12. Console Administration
Console should be organized around team and tenant operations:
- Overview.
- Nodes.
- Traffic.
- Client Access Subscriptions.
- Routing Policies.
- Usage and Quotas.
- Domains and TLS.
- Runtime Catalog.
- Deployment Tokens.
- Settings.
Settings should eventually include:
- Team.
- Members.
- Roles.
- Identity Providers.
- External Group Mappings.
- Tenant Plan.
- Audit.
For the current baseline, member management and identity provider management can remain planned, but the subscription pages must already respect per-user ownership.
13. Acceptance Criteria
Baseline acceptance:
- A user can belong to multiple tenants.
- A member can create a client access subscription in their tenant.

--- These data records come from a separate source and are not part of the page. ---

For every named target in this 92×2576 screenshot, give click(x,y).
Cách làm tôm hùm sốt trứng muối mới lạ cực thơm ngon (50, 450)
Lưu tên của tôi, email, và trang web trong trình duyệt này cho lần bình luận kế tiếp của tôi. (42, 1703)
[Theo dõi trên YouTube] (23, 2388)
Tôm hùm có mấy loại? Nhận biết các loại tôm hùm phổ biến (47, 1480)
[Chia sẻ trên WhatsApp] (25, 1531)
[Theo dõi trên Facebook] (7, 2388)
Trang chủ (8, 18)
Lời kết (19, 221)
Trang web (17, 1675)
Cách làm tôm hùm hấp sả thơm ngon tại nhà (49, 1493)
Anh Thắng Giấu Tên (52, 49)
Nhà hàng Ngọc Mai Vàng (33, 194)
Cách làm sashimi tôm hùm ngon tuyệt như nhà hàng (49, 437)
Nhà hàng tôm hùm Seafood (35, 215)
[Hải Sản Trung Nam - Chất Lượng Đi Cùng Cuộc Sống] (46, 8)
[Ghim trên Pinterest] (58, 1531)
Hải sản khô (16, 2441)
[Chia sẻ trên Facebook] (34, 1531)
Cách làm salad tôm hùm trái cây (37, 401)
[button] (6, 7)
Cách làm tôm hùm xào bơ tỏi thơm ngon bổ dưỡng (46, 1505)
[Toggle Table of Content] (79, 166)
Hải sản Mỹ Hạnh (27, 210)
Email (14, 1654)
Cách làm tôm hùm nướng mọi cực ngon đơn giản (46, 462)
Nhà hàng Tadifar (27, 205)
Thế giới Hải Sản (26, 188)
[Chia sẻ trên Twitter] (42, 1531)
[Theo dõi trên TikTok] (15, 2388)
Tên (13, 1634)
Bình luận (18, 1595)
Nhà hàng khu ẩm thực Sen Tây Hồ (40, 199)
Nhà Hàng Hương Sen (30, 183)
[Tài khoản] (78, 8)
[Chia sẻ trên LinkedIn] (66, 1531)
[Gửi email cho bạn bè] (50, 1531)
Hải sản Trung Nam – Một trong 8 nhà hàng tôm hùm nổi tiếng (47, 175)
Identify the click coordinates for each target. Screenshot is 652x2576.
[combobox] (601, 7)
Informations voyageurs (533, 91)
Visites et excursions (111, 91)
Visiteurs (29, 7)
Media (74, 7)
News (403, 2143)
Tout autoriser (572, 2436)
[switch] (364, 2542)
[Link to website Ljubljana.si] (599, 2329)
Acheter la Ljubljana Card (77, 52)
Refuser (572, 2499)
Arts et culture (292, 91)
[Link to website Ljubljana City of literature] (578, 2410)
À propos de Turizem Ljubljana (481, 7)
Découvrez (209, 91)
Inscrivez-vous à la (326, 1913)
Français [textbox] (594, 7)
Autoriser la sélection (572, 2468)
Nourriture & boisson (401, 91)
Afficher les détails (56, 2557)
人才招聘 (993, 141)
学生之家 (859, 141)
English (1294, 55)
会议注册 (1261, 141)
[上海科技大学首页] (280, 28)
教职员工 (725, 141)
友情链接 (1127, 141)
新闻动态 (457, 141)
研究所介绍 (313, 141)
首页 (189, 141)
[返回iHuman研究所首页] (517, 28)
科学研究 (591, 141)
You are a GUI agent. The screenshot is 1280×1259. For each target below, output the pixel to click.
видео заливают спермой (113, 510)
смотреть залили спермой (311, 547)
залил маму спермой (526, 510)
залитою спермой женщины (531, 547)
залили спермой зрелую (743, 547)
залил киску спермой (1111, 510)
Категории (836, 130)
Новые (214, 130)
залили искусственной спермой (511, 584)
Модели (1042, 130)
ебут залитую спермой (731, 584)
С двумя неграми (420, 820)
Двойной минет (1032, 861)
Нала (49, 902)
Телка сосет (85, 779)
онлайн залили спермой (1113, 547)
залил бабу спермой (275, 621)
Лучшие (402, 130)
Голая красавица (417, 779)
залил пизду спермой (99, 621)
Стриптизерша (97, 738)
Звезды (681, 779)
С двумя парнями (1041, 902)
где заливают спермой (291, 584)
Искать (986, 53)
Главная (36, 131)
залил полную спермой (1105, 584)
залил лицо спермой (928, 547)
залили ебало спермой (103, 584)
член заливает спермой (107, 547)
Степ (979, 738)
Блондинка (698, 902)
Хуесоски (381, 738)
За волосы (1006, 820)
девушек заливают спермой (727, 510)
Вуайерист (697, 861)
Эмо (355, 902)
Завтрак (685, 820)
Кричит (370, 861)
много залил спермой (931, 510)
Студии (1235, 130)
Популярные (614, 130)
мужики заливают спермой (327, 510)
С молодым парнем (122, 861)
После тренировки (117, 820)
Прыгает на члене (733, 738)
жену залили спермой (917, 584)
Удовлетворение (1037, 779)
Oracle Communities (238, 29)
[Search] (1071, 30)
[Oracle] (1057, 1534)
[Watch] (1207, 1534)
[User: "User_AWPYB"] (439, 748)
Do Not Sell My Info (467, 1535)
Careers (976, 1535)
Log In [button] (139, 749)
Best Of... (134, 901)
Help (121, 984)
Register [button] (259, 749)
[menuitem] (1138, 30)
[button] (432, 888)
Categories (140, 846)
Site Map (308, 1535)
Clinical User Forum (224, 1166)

- A member lists only their own client access subscriptions.
- A member cannot rotate, revoke, update, or delete another user's subscription.
- An admin can manage all subscriptions in the tenant.
- A viewer can read tenant-wide subscriptions but cannot mutate them.
- Tenant-scoped SQL queries include tenant_id.
- Subscription list queries can filter by user_id.
Future acceptance:
- OIDC users can be mapped into OrbitMesh users.
- OIDC groups can map to tenant roles.
- Feishu and WeCom groups can map to tenant roles.
- GitHub Teams can map to tenant roles.
- Team can contain multiple tenants or workspaces.
- Custom roles can be added without changing business use cases.